Une lueur sadique s’alluma dans l’œil du bureaucrate :

 — A Québec ? Alors vous n’êtes pas français mais un indigène du Canada : donc sujet britannique...

Il eut à peine le temps d’achever sa phrase. Tremaine, devenu tout rouge, venait de se pencher sur le bureau et, empoignant le policier par son habit, l’arracha de son siège pour amener son visage à quelques centimètres du sien :

 — Écrivez ça et je vous casse en deux, espèce de malotru ignare ! Apprenez votre histoire ! Quand je suis né c’était en Nouvelle-France et pas dans une de vos colonies.

 — Ne vous fâchez pas ! gargouilla l’autre. C’était... c’était... pour plaisanter....

 — On ne plaisante avec Guillaume Tremaine que s’il le veut bien ! Quant à votre humour je ne demande qu’à vous dire où vous pouvez le mettre !

 — S’il... vous plaît, lâchez-moi !

L’un des voyageurs qui faisaient la queue derrière Guillaume s’interposa.

 — Lâchez-le, monsieur, sinon ni vous ni moi ne sortirons jamais de ce bureau. Vous n’en avez pas fini avec ses questions...

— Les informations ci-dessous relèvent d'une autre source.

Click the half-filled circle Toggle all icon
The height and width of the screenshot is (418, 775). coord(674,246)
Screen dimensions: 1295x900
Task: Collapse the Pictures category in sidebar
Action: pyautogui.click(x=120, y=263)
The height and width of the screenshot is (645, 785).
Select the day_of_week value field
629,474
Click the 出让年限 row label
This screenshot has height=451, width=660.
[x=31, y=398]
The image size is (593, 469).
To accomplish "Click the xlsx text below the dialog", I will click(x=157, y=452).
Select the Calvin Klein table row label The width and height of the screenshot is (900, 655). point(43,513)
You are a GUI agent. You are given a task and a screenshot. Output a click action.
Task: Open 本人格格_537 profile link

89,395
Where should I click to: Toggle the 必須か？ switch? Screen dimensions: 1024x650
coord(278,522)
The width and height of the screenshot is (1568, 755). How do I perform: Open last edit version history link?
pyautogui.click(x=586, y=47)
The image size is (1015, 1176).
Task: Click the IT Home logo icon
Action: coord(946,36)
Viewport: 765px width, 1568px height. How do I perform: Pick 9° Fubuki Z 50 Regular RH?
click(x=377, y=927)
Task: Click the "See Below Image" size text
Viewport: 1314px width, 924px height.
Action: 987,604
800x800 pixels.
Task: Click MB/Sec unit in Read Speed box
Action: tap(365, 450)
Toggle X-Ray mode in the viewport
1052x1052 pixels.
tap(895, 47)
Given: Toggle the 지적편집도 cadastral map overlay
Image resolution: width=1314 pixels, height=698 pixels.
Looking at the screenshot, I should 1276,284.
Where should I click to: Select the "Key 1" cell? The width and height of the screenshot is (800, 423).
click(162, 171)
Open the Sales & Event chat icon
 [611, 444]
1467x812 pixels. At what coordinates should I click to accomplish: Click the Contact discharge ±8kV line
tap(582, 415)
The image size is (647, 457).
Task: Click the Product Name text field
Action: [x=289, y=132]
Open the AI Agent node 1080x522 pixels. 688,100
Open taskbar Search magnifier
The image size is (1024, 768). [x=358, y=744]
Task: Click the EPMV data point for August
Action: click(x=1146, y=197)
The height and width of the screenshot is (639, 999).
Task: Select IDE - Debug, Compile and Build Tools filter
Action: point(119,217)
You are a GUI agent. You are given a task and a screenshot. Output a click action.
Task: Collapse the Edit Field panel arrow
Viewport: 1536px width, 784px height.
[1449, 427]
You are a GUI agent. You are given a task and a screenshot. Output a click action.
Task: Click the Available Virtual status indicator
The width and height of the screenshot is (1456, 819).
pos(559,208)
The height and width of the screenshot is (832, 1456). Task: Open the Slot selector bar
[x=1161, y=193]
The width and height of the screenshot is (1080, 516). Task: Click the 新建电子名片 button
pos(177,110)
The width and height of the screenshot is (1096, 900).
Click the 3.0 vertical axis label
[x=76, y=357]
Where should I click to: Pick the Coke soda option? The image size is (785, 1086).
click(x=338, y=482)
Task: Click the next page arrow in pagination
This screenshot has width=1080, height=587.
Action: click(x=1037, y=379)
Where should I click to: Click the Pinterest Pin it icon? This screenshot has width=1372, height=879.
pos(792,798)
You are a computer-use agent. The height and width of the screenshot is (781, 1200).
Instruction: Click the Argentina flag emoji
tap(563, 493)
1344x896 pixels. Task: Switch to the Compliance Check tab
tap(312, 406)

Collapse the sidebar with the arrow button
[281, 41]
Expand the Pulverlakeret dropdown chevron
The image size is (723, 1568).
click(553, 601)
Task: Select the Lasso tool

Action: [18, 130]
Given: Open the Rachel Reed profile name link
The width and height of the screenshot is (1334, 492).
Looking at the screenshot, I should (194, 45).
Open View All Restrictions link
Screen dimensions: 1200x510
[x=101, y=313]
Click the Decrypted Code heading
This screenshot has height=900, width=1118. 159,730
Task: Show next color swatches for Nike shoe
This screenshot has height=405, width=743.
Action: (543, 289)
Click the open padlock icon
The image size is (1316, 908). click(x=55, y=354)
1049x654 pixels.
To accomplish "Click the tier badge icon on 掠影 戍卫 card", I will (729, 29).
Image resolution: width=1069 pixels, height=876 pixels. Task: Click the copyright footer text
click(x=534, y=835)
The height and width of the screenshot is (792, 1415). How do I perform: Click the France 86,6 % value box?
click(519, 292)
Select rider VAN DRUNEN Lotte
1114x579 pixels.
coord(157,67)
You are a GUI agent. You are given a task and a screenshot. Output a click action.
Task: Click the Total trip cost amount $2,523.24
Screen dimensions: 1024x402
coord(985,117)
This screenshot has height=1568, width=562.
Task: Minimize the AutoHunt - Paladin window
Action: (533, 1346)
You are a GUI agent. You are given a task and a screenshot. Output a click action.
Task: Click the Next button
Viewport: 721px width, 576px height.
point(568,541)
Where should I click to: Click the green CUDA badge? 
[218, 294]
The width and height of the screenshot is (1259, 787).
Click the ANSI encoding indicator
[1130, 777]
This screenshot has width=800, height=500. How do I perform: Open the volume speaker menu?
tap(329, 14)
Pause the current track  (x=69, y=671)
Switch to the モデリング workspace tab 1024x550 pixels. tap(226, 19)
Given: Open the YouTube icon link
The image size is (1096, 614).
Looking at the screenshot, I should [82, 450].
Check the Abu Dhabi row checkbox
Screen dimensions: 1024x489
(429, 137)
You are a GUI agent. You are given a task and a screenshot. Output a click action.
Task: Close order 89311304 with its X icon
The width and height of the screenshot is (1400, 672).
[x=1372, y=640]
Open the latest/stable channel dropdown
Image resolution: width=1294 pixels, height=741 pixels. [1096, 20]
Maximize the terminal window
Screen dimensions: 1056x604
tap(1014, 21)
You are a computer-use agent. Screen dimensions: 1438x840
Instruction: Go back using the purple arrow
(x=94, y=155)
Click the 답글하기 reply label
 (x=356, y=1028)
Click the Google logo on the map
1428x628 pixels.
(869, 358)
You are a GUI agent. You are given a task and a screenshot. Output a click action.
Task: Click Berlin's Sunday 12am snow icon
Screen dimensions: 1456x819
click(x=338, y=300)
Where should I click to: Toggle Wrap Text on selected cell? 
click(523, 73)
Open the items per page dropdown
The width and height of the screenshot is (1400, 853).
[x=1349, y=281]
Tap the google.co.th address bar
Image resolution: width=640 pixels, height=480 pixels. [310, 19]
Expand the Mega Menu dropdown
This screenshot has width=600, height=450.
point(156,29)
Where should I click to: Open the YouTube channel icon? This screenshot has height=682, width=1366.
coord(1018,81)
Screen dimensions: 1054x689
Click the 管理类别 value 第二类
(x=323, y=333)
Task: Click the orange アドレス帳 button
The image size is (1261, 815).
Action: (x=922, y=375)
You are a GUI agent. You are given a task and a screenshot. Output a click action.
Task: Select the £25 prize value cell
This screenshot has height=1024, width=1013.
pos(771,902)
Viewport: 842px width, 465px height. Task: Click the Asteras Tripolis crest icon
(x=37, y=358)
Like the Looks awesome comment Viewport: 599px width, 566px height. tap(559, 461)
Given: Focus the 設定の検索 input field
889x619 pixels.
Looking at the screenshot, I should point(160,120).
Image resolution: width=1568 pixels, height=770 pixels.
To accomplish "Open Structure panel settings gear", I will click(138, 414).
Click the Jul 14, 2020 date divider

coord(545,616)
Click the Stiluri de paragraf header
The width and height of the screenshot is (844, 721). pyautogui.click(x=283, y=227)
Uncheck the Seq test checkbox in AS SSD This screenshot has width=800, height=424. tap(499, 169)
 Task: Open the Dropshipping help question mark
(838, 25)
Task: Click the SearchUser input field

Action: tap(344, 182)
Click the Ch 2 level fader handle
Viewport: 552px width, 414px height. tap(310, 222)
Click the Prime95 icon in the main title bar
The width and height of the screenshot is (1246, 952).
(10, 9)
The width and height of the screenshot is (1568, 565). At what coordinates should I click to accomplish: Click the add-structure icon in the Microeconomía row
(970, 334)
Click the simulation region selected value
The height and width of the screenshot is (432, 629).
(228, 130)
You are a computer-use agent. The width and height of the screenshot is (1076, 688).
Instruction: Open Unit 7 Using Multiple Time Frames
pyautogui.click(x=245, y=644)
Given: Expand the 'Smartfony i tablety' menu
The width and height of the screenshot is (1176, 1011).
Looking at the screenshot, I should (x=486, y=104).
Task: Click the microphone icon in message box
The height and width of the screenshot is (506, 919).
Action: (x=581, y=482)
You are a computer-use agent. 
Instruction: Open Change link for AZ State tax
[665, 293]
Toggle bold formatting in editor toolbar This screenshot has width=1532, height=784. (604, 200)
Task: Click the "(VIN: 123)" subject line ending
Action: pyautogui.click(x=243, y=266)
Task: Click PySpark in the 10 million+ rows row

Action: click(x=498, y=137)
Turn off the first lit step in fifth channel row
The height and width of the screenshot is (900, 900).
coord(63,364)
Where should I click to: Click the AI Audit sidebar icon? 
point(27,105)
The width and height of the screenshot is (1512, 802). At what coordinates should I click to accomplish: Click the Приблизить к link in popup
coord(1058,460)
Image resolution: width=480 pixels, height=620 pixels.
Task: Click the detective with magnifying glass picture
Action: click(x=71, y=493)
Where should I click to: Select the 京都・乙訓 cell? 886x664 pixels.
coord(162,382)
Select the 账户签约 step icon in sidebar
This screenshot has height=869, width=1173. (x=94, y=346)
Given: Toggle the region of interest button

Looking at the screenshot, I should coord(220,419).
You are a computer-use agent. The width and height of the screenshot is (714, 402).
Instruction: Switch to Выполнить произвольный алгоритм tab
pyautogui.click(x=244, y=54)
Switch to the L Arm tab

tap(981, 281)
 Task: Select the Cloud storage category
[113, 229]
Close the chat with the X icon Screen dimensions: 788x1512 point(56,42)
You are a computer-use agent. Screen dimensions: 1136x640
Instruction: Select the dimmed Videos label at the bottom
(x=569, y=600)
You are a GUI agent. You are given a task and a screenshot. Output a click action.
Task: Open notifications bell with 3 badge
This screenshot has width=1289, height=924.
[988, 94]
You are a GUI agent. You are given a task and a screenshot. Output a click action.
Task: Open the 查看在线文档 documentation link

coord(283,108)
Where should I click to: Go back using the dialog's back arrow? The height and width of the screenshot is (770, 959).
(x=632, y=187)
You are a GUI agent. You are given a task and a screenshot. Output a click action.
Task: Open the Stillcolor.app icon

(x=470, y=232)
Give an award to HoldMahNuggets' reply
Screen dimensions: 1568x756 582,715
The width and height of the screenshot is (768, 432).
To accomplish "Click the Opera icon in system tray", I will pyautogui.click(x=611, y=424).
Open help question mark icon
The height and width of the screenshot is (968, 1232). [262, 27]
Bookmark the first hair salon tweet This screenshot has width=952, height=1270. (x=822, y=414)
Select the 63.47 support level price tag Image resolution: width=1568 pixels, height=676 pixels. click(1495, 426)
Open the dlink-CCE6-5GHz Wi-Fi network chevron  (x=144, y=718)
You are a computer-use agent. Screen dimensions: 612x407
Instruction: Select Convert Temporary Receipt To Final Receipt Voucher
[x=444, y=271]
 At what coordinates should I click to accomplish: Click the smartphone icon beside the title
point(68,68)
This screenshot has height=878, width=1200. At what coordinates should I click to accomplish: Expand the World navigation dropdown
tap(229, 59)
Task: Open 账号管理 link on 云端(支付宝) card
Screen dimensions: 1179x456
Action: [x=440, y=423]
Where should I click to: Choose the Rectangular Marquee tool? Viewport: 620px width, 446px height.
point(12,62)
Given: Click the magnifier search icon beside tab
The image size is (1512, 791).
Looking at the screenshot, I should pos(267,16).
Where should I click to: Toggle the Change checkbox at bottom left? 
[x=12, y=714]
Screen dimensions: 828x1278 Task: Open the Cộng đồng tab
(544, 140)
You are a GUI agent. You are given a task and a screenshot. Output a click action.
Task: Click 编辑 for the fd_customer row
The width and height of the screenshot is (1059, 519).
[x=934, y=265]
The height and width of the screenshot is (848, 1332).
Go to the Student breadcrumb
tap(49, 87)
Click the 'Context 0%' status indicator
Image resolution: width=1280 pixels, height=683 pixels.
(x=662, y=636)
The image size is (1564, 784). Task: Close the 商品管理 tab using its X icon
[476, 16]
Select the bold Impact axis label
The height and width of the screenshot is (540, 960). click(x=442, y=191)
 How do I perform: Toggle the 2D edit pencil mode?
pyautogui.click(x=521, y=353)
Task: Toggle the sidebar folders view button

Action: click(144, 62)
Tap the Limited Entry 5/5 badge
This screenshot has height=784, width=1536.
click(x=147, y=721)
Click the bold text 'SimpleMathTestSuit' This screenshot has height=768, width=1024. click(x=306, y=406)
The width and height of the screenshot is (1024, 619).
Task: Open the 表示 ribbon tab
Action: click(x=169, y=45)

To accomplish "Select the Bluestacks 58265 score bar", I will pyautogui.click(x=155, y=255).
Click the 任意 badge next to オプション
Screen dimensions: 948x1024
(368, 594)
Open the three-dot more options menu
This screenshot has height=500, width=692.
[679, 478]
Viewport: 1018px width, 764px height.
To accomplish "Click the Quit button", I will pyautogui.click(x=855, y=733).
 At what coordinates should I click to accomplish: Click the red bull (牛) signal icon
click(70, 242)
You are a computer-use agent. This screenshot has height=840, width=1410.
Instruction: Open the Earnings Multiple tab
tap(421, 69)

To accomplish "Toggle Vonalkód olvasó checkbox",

Guillaume obtempéra. Puis, tandis que sa victime reprenait souffle et remettait de l’ordre dans ses vêtements, il considéra son nouvel interlocuteur. C’était un homme d’une cinquantaine d’années, bâti en force quoique de taille moyenne. Son visage, qui offrait les belles couleurs d’une santé florissante et d’une certaine habitude de la vie au grand air, était rond, aimable et, sous le chapeau qui coiffait des cheveux d’un blond grisonnant, les yeux bleu gentiane pétillaient d’une joie surprenante en accord parfait avec le large sourire. Guillaume avait l’impression que, pour une raison difficile à saisir, cet inconnu était incroyablement content de le voir. De son côté, Tremaine ressentit une bouffée de plaisir : l’homme parlait avec un fort accent canadien. Il lui rendit son sourire :

 — Vous êtes de là-bas vous aussi ?

 — Ça s’entend, hein ? Vous, par contre, vous l’avez perdu le parler de chez nous.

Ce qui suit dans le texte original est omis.